EXERCISE MATERIALS —
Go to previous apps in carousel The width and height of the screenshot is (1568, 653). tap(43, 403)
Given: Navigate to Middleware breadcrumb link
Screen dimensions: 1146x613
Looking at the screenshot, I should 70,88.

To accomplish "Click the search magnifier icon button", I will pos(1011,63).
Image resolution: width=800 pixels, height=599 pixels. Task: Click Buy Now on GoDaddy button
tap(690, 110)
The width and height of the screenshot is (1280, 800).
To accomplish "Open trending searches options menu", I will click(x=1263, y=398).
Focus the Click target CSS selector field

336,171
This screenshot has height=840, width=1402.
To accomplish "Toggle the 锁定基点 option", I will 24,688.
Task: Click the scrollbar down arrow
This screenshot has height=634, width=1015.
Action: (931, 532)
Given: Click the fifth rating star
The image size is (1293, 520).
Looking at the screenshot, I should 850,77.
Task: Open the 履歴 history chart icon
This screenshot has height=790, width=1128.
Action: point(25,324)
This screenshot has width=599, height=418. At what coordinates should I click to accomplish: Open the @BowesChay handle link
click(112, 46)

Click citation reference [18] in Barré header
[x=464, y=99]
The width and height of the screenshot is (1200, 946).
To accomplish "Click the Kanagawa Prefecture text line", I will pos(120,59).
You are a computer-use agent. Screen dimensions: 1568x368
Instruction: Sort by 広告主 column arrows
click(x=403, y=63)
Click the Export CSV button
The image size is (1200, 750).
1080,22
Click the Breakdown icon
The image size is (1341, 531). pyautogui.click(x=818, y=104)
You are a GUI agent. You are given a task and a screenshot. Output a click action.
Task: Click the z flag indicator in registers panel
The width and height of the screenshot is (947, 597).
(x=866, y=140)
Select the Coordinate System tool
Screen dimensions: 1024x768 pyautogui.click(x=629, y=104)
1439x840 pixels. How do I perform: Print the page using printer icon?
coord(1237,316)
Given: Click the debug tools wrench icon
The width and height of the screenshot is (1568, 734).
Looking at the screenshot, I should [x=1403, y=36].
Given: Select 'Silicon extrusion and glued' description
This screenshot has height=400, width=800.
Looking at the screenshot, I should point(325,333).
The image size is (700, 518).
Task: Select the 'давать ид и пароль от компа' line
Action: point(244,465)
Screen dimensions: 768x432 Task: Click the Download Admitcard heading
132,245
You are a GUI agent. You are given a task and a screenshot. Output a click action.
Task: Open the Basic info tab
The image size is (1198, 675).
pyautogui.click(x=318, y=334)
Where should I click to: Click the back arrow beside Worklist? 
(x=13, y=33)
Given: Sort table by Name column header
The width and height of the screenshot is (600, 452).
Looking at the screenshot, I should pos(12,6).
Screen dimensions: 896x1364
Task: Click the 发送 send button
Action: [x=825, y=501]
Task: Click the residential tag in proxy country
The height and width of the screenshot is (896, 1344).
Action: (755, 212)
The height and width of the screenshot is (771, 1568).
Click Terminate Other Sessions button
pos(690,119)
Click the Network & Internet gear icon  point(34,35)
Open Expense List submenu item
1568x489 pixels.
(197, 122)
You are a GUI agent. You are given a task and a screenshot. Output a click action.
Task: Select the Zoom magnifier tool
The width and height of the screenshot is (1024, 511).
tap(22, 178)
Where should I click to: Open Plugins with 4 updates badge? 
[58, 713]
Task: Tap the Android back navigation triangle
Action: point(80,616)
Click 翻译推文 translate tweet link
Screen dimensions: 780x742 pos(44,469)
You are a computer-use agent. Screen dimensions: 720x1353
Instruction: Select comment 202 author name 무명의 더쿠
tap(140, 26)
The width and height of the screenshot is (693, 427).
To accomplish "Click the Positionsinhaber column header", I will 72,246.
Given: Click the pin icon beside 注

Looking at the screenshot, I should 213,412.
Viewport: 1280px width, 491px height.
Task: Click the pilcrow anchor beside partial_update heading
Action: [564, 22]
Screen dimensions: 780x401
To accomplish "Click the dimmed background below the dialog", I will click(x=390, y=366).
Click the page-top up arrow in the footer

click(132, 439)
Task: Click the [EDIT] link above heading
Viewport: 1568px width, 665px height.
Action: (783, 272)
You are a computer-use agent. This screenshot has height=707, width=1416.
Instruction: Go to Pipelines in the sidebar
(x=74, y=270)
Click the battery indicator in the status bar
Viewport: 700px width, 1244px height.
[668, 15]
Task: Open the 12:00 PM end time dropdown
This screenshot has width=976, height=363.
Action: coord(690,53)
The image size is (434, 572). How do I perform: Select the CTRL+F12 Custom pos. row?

WORK TASK —
Set down the whole listing exactly.

OUTPUT FOR THIS EXERCISE —
Go to previous apps in carousel The width and height of the screenshot is (1568, 653). tap(43, 403)
Given: Navigate to Middleware breadcrumb link
Screen dimensions: 1146x613
Looking at the screenshot, I should 70,88.

To accomplish "Click the search magnifier icon button", I will pos(1011,63).
Image resolution: width=800 pixels, height=599 pixels. Task: Click Buy Now on GoDaddy button
tap(690, 110)
The width and height of the screenshot is (1280, 800).
To accomplish "Open trending searches options menu", I will click(x=1263, y=398).
Focus the Click target CSS selector field

336,171
This screenshot has height=840, width=1402.
To accomplish "Toggle the 锁定基点 option", I will 24,688.
Task: Click the scrollbar down arrow
This screenshot has height=634, width=1015.
Action: (931, 532)
Given: Click the fifth rating star
The image size is (1293, 520).
Looking at the screenshot, I should 850,77.
Task: Open the 履歴 history chart icon
This screenshot has height=790, width=1128.
Action: point(25,324)
This screenshot has width=599, height=418. At what coordinates should I click to accomplish: Open the @BowesChay handle link
click(112, 46)

Click citation reference [18] in Barré header
[x=464, y=99]
The width and height of the screenshot is (1200, 946).
To accomplish "Click the Kanagawa Prefecture text line", I will pos(120,59).
You are a computer-use agent. Screen dimensions: 1568x368
Instruction: Sort by 広告主 column arrows
click(x=403, y=63)
Click the Export CSV button
The image size is (1200, 750).
1080,22
Click the Breakdown icon
The image size is (1341, 531). pyautogui.click(x=818, y=104)
You are a GUI agent. You are given a task and a screenshot. Output a click action.
Task: Click the z flag indicator in registers panel
The width and height of the screenshot is (947, 597).
(x=866, y=140)
Select the Coordinate System tool
Screen dimensions: 1024x768 pyautogui.click(x=629, y=104)
1439x840 pixels. How do I perform: Print the page using printer icon?
coord(1237,316)
Given: Click the debug tools wrench icon
The width and height of the screenshot is (1568, 734).
Looking at the screenshot, I should [x=1403, y=36].
Given: Select 'Silicon extrusion and glued' description
This screenshot has height=400, width=800.
Looking at the screenshot, I should point(325,333).
The image size is (700, 518).
Task: Select the 'давать ид и пароль от компа' line
Action: point(244,465)
Screen dimensions: 768x432 Task: Click the Download Admitcard heading
132,245
You are a GUI agent. You are given a task and a screenshot. Output a click action.
Task: Open the Basic info tab
The image size is (1198, 675).
pyautogui.click(x=318, y=334)
Where should I click to: Click the back arrow beside Worklist? 
(x=13, y=33)
Given: Sort table by Name column header
The width and height of the screenshot is (600, 452).
Looking at the screenshot, I should pos(12,6).
Screen dimensions: 896x1364
Task: Click the 发送 send button
Action: [x=825, y=501]
Task: Click the residential tag in proxy country
The height and width of the screenshot is (896, 1344).
Action: (755, 212)
The height and width of the screenshot is (771, 1568).
Click Terminate Other Sessions button
pos(690,119)
Click the Network & Internet gear icon  point(34,35)
Open Expense List submenu item
1568x489 pixels.
(197, 122)
You are a GUI agent. You are given a task and a screenshot. Output a click action.
Task: Select the Zoom magnifier tool
The width and height of the screenshot is (1024, 511).
tap(22, 178)
Where should I click to: Open Plugins with 4 updates badge? 
[58, 713]
Task: Tap the Android back navigation triangle
Action: point(80,616)
Click 翻译推文 translate tweet link
Screen dimensions: 780x742 pos(44,469)
You are a computer-use agent. Screen dimensions: 720x1353
Instruction: Select comment 202 author name 무명의 더쿠
tap(140, 26)
The width and height of the screenshot is (693, 427).
To accomplish "Click the Positionsinhaber column header", I will 72,246.
Given: Click the pin icon beside 注

Looking at the screenshot, I should 213,412.
Viewport: 1280px width, 491px height.
Task: Click the pilcrow anchor beside partial_update heading
Action: [564, 22]
Screen dimensions: 780x401
To accomplish "Click the dimmed background below the dialog", I will click(x=390, y=366).
Click the page-top up arrow in the footer

click(132, 439)
Task: Click the [EDIT] link above heading
Viewport: 1568px width, 665px height.
Action: (783, 272)
You are a computer-use agent. This screenshot has height=707, width=1416.
Instruction: Go to Pipelines in the sidebar
(x=74, y=270)
Click the battery indicator in the status bar
Viewport: 700px width, 1244px height.
[668, 15]
Task: Open the 12:00 PM end time dropdown
This screenshot has width=976, height=363.
Action: coord(690,53)
The image size is (434, 572). How do I perform: Select the CTRL+F12 Custom pos. row?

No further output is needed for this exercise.